Sophie: “Ok, let’s talk money, what are we looking at in terms of impact on revenues? how much revenue we will loose if we hit 50% of our Good Bees but Bad Bees won’t be that many? or that Bad?”

Reggie: “That would be 55% lower revenues Sophie…”

Sophie: “… What about if we are going for the less aggressive scenario, but the Bad Bees are actually going to be super Bad?”

Reggie: ” We would lose 80% in that scenario Sophie”

Tim: “There you have it! the lasers should fire away!…”

Sophie: “Wait, I have just asked the Chat thing, the proposed approach is to start with the super firing strategy, but then reassess every week or so by sending the dead Bees for a genetic assessment to check prevalence”

Tim: “We can also measure the output of the Good Bees work to see what’s the damage from the Bad Bees we won’t hit?”

Sophie: “Finally you say something clever Tim! Ok we will proceed this way… get the lasers and videos ready, as well as the process to work together with Govt on a timely manner, and the predictive model governance to make sure things are smoothly updated”

Reggie, why is uncertainty so costly?”

Reggie: “I don’t know Sophie, it’s a matter of numbers I guess…”
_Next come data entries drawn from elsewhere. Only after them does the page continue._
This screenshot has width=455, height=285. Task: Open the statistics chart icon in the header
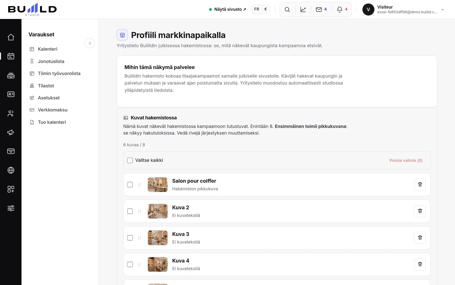click(303, 10)
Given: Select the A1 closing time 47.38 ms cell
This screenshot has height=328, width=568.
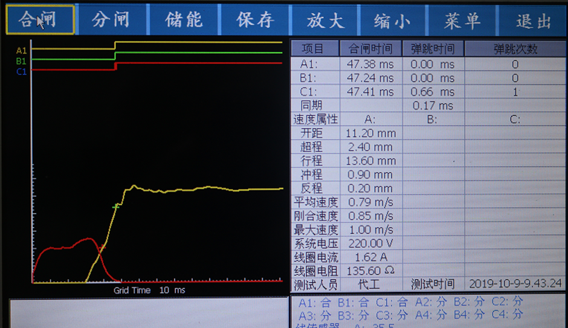Looking at the screenshot, I should click(370, 64).
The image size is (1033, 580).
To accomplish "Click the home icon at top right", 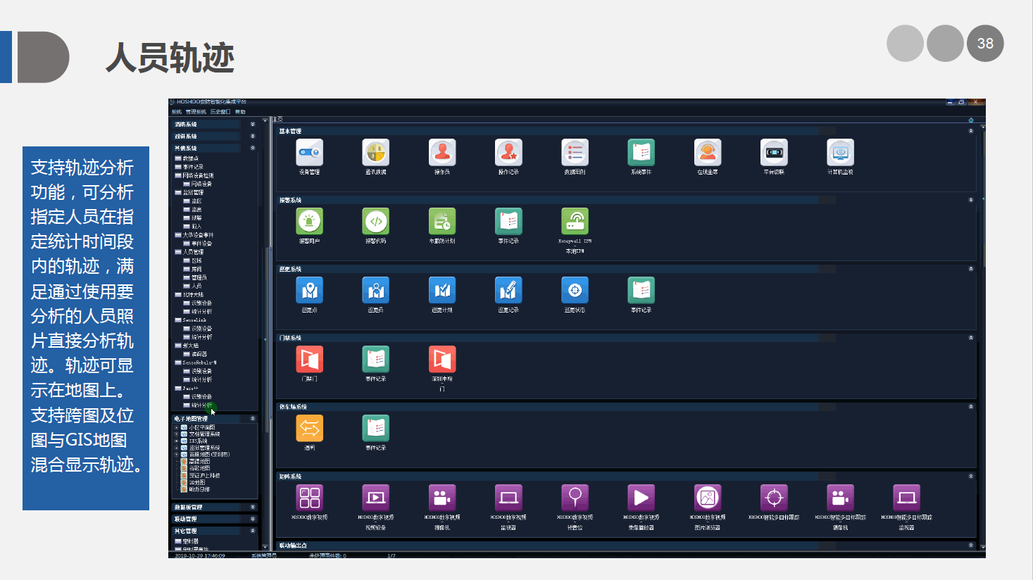I will pos(971,120).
The little story finishes here and I can tell you that Sophie and team will make it, and will eventually also sell their machine learning assets to smaller farms eventually growing their business beyond the small operation it was!

Given I have fully simulated the data it is interesting to note that the various uncertainties carry very different costs.

The sample and model uncertainty, in this case, accounts for about 10% of the costs of the uncertainty, whilst, in various scenarios the uncertainty on prevalence or “Badness” of the Bees is actually more prominent, accounting for the remaining 90% of costs.

So, here Sophie’s monitoring approach will be fundamental, whilst Reggie’s team improvements on the modelling might not change much the outcomes.

This was a very simple example with very well behaved data (I simulated the whole process with Normal distributions for the data scientists out there), but the nature of uncertainties and their costs can be much larger.

Let me leave you with two questions:

How often do you think of where the uncertainties lie? And which are more or less costly or addressable?

How often that thinking is clearly expressed quantitatively?